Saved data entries
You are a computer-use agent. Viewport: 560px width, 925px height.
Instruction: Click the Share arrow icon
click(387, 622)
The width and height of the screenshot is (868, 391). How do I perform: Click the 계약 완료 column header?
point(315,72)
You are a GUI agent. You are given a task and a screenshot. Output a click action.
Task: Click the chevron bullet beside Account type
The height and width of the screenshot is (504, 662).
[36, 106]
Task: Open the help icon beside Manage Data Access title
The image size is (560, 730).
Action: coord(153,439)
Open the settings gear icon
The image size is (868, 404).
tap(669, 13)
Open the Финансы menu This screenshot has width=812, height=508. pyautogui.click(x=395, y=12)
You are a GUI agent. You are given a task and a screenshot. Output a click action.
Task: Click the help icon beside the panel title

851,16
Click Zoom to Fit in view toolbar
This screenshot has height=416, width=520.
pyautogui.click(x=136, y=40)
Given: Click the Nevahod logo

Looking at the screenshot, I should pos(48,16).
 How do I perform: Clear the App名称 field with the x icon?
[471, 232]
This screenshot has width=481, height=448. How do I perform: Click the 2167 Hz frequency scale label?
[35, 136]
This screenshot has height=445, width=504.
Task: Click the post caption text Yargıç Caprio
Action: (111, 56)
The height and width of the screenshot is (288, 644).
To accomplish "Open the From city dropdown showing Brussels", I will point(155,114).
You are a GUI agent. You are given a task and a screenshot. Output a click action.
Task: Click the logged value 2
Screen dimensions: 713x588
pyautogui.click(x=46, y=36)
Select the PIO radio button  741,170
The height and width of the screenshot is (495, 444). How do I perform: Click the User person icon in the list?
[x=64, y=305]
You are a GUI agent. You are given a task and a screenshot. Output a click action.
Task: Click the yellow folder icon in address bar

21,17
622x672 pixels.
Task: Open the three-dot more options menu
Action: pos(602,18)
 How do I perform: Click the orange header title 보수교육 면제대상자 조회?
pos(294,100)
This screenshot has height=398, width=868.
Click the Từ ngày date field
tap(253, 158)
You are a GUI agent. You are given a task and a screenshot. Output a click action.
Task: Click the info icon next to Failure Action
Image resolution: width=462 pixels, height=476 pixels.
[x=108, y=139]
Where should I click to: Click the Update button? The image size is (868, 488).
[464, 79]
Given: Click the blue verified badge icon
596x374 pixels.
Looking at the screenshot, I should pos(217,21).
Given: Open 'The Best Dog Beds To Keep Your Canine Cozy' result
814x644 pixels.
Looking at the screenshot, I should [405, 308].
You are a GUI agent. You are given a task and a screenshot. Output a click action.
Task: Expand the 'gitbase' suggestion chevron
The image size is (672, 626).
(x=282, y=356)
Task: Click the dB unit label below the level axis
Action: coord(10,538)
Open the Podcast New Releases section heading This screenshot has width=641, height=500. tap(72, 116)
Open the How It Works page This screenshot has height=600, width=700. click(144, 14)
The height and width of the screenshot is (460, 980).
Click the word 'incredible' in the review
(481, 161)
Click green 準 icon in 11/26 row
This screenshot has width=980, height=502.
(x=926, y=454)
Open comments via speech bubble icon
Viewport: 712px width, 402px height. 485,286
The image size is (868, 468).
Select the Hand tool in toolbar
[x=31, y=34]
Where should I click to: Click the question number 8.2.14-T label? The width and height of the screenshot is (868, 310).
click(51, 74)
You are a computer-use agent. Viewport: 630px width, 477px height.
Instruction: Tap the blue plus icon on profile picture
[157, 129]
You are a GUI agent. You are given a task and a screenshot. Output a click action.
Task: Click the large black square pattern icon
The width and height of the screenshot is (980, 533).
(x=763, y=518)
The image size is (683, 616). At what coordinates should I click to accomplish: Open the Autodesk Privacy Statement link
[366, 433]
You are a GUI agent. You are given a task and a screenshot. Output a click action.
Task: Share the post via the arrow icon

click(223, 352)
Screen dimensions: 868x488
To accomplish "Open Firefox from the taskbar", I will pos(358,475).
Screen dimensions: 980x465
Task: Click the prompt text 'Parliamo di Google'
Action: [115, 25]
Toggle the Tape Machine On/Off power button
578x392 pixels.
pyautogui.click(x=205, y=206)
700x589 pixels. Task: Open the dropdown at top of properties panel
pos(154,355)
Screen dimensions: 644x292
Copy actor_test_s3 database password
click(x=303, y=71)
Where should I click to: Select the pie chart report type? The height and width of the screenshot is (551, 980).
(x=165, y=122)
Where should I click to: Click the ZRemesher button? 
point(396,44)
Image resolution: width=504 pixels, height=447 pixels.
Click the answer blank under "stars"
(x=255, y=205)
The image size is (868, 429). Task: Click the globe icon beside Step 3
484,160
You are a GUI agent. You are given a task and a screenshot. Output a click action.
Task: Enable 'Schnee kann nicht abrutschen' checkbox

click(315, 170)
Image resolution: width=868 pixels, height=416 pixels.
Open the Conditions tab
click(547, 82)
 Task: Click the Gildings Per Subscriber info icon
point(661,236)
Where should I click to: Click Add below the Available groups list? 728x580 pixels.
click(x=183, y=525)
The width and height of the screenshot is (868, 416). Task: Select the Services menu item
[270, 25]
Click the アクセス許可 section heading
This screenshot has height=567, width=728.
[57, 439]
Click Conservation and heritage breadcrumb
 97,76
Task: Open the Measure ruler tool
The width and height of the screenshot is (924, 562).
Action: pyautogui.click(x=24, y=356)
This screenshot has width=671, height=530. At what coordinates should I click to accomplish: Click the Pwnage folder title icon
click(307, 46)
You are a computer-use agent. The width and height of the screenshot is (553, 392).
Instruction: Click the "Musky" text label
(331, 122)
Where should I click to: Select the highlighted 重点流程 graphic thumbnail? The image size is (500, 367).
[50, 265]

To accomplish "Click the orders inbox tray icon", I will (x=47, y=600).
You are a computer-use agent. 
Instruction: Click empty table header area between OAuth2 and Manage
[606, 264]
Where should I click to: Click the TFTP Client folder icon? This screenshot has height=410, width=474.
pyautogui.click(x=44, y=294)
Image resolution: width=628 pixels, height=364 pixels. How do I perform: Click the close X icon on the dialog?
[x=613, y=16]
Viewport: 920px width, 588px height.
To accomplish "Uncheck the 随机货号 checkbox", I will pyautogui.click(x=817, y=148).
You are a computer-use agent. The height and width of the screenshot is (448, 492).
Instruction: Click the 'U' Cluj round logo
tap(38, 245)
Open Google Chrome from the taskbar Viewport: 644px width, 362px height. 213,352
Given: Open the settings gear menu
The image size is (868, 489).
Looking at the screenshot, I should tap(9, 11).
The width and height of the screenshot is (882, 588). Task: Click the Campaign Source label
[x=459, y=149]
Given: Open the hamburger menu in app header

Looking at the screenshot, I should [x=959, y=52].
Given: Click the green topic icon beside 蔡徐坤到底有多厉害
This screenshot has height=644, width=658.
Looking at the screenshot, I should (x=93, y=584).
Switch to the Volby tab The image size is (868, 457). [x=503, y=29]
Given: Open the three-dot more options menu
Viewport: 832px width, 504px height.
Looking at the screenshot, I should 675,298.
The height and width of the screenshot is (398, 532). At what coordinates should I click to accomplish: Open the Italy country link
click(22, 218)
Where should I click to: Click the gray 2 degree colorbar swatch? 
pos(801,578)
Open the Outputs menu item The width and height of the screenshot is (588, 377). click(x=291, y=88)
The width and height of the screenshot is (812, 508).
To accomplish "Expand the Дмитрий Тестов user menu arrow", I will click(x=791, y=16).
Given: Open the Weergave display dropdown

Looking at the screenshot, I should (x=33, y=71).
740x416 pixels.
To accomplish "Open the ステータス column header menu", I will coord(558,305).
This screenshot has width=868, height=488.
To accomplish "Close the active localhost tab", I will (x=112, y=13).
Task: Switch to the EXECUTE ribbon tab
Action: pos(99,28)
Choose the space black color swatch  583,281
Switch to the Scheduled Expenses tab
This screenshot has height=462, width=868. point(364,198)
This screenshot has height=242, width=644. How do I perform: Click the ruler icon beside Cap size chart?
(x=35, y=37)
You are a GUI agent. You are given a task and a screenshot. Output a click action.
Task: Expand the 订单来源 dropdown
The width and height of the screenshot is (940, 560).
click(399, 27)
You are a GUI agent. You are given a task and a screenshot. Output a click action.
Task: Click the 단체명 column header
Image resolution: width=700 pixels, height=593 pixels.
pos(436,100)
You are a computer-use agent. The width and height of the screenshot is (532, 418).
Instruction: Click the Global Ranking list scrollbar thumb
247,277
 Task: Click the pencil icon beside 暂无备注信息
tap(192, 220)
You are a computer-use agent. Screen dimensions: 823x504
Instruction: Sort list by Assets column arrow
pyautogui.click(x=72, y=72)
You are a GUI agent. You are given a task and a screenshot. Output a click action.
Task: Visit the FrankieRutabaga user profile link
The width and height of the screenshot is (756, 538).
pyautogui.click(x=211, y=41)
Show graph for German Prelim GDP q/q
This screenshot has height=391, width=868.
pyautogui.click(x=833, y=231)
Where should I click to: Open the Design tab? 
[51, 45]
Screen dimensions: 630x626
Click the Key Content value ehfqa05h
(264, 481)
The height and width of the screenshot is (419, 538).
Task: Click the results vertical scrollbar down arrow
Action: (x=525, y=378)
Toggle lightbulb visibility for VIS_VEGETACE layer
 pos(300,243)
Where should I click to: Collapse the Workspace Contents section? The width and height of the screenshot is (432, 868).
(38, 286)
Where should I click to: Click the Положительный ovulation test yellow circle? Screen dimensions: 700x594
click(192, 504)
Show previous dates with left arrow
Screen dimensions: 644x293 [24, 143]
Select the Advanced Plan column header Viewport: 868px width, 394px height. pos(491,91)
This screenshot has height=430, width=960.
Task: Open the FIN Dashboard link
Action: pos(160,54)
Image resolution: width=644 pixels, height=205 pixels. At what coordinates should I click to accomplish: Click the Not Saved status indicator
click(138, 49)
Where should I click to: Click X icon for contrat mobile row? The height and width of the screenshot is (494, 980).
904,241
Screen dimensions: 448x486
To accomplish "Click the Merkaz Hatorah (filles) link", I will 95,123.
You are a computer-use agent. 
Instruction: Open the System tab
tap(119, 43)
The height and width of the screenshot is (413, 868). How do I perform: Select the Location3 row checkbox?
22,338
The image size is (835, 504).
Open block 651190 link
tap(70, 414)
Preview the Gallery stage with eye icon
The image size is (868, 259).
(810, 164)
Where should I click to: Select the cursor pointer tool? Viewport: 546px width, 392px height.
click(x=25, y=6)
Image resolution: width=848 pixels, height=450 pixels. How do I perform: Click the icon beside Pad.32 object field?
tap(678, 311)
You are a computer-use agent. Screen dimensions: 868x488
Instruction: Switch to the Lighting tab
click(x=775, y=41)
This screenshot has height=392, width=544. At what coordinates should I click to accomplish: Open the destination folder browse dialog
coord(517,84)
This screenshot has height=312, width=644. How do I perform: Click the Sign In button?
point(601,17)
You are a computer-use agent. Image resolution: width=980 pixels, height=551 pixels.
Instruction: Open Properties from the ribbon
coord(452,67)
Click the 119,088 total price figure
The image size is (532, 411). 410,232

## PROBLEM TO SOLVE
Scan the entries above for the string "Expand" and copy each line that contains it.

## EXERCISE RESULT
Task: Expand the 'gitbase' suggestion chevron
To accomplish "Expand the Дмитрий Тестов user menu arrow", I will click(x=791, y=16).
Task: Expand the 订单来源 dropdown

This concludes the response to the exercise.